If a line in the records below holds the word "axis", copy it.

● Collected data entries
· · · ·

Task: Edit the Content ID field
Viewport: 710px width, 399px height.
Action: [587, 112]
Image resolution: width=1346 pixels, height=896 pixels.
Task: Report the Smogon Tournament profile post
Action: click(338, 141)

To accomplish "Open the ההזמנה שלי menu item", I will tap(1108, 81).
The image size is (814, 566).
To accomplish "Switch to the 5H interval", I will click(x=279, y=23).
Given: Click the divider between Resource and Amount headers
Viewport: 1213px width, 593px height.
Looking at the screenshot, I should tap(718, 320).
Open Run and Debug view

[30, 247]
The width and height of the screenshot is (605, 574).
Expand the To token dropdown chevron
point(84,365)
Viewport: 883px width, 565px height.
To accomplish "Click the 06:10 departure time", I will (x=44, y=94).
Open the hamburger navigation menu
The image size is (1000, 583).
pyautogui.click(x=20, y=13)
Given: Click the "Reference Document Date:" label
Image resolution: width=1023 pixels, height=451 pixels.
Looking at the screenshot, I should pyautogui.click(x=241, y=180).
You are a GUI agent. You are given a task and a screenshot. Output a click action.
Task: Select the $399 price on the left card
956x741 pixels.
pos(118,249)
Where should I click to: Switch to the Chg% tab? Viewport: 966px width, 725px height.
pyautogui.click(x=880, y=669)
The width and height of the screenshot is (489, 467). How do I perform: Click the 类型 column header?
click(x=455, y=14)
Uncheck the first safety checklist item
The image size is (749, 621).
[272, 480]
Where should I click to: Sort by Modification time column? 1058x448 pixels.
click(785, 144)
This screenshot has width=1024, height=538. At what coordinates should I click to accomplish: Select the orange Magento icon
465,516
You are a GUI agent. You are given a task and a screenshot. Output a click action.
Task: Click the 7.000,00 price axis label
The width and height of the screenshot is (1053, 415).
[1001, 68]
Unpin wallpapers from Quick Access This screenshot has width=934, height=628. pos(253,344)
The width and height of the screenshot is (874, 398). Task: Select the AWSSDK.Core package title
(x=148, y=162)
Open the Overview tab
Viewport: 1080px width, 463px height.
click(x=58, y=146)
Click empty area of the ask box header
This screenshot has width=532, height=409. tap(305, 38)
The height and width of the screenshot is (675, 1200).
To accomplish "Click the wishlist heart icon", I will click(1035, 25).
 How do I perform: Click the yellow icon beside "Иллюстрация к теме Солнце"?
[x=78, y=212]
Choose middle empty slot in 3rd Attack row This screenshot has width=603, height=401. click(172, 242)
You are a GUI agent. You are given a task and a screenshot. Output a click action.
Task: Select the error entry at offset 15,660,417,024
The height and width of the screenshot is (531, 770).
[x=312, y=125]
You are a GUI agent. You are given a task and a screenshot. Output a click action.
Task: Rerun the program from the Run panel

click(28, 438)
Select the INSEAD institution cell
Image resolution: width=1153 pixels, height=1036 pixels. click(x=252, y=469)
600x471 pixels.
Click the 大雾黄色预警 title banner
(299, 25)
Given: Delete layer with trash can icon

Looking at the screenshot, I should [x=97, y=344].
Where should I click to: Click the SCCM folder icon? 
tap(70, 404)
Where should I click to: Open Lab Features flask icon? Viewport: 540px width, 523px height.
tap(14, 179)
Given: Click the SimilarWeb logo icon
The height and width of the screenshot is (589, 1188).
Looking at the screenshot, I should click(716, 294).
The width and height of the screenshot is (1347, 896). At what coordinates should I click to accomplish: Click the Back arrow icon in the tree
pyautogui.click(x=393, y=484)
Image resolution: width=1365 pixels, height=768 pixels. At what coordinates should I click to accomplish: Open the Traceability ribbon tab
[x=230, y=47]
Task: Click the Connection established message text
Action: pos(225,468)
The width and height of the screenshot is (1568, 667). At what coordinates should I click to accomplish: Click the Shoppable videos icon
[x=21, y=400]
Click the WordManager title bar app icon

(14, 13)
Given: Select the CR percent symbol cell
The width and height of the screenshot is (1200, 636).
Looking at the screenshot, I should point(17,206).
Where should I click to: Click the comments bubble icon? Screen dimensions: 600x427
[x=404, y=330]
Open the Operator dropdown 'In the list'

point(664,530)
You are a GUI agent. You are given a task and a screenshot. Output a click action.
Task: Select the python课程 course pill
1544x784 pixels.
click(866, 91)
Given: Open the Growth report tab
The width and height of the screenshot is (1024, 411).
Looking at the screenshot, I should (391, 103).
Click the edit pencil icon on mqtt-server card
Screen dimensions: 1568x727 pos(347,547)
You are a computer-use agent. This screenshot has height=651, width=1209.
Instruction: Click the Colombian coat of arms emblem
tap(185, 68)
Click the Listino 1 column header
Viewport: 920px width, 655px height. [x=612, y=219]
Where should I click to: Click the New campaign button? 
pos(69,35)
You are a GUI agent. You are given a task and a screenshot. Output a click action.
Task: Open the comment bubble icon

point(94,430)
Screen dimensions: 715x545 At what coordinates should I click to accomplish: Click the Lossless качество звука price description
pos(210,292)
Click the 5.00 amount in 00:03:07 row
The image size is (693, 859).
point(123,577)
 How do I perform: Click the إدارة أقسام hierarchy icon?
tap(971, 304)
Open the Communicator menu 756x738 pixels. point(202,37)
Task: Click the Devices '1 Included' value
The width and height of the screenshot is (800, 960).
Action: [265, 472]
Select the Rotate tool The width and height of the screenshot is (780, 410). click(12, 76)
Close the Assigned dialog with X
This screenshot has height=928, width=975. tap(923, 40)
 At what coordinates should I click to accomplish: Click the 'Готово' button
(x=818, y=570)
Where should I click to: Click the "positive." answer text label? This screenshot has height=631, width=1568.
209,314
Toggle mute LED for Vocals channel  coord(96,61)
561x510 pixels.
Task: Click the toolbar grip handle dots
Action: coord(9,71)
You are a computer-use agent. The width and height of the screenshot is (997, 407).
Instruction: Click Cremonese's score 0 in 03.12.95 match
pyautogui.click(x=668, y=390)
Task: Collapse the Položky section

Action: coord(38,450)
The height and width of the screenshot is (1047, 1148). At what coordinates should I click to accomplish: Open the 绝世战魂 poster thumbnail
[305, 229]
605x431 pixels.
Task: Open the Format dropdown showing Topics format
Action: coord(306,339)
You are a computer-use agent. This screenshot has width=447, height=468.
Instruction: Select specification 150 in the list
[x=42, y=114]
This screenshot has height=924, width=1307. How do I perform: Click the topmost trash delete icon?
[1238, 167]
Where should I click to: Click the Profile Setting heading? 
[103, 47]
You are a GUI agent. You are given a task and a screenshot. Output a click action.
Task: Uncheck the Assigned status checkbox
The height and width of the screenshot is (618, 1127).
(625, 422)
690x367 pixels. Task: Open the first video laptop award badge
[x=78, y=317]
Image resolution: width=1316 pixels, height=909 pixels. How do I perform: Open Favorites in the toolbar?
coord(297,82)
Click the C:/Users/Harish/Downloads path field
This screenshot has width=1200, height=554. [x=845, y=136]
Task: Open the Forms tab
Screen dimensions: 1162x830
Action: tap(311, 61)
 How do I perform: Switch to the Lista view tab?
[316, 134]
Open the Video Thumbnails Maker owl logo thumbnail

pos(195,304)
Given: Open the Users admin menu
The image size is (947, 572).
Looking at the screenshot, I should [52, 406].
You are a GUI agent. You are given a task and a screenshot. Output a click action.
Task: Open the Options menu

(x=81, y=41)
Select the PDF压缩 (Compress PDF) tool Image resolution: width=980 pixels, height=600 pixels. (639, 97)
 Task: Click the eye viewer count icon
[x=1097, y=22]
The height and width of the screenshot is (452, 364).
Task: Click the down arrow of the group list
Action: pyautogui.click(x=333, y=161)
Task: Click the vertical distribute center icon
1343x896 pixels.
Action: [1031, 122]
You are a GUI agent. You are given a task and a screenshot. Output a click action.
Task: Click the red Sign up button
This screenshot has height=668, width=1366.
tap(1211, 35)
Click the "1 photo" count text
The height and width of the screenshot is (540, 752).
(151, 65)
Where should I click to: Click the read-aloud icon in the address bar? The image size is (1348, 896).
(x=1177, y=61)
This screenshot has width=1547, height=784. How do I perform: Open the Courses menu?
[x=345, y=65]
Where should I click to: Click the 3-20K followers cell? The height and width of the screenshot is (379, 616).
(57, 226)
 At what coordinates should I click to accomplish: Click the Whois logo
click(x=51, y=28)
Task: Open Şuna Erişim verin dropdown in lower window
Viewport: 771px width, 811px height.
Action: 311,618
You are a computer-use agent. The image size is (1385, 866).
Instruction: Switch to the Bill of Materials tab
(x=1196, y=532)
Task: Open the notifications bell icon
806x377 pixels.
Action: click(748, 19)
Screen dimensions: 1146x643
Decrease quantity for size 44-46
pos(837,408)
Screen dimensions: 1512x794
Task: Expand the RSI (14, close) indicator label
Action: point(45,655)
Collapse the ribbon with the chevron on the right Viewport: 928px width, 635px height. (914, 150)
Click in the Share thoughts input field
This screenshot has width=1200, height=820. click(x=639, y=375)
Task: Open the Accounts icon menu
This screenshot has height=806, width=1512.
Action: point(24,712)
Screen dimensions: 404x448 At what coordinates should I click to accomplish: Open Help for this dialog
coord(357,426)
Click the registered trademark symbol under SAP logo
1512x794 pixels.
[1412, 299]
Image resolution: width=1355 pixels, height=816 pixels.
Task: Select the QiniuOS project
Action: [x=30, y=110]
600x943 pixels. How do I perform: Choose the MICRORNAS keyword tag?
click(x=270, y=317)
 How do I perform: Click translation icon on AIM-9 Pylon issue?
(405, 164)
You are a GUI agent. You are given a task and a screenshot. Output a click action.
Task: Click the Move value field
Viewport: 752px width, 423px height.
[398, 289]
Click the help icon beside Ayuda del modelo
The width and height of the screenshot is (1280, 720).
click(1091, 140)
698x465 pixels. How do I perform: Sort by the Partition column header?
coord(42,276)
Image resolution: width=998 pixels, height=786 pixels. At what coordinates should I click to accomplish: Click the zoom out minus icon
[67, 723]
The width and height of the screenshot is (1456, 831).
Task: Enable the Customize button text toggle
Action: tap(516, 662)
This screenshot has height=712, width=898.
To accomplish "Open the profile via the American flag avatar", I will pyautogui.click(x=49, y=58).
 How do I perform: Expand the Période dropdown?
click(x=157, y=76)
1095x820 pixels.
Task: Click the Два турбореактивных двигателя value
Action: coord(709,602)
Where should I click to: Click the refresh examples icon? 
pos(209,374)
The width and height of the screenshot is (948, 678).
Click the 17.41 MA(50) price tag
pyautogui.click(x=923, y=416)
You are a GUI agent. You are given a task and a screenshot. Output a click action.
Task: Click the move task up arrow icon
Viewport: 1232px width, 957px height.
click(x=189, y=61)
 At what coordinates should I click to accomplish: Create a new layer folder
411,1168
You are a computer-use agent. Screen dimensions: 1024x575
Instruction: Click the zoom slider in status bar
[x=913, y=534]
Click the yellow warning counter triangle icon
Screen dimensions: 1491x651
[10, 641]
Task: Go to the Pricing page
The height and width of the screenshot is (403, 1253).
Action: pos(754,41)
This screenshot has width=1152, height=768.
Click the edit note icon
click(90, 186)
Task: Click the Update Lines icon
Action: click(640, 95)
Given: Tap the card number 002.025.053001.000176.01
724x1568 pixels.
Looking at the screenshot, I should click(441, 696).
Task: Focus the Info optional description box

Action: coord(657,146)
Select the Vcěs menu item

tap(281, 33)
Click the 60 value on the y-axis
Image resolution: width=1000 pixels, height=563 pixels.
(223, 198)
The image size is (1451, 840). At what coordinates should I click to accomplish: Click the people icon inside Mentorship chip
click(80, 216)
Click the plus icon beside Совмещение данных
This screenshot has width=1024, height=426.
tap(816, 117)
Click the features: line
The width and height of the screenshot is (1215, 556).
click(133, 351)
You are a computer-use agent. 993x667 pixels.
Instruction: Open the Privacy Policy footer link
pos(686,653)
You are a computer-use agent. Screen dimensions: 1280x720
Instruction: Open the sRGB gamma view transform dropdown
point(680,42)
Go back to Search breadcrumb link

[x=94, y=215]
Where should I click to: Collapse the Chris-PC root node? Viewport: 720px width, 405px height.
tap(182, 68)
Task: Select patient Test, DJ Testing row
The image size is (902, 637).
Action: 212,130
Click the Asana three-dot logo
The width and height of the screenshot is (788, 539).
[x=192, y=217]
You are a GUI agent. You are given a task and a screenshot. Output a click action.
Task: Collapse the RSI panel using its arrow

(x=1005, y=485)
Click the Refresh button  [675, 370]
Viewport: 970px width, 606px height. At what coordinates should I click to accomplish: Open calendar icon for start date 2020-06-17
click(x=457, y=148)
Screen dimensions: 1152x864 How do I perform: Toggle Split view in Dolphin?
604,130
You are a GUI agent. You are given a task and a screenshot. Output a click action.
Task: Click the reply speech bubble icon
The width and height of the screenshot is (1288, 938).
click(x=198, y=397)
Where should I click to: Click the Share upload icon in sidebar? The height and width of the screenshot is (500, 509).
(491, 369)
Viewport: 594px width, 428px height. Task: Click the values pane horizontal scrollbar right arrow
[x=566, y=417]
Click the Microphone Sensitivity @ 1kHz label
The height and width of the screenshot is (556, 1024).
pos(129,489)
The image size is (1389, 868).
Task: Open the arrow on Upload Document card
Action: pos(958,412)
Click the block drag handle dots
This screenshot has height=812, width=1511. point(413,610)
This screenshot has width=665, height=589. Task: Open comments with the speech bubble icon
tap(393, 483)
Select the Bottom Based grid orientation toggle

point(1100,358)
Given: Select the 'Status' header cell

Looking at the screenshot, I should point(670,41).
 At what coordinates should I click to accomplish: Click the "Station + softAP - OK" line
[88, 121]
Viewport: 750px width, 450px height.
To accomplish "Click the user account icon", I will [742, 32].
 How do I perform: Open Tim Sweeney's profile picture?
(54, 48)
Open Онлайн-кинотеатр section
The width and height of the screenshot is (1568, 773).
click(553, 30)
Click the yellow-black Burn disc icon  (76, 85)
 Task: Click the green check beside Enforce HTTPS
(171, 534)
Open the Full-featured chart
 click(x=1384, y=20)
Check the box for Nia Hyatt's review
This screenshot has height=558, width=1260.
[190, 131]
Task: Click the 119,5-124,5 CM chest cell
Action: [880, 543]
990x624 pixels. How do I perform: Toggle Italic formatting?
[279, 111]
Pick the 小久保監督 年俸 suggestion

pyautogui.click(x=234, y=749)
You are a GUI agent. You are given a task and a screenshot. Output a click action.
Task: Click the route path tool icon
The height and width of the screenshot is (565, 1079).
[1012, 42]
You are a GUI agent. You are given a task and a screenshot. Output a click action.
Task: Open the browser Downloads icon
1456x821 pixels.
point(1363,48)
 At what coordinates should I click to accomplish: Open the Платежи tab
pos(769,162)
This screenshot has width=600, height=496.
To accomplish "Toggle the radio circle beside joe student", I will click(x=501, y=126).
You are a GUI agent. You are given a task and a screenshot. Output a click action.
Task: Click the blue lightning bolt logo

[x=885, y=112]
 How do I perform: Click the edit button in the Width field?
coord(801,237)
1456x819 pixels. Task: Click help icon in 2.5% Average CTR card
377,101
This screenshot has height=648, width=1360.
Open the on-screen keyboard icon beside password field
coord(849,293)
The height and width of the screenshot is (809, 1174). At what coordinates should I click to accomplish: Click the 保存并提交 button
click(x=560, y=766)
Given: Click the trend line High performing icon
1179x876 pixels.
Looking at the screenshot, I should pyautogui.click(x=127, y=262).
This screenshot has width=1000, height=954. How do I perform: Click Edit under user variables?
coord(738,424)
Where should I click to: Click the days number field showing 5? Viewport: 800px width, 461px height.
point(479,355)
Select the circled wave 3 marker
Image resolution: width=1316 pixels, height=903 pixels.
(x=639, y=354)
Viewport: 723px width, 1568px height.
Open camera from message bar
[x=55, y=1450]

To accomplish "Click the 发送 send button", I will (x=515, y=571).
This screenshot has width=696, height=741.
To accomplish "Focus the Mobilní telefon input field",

· · · ·

● TASK RESPONSE
Task: Click the 7.000,00 price axis label
Click the 60 value on the y-axis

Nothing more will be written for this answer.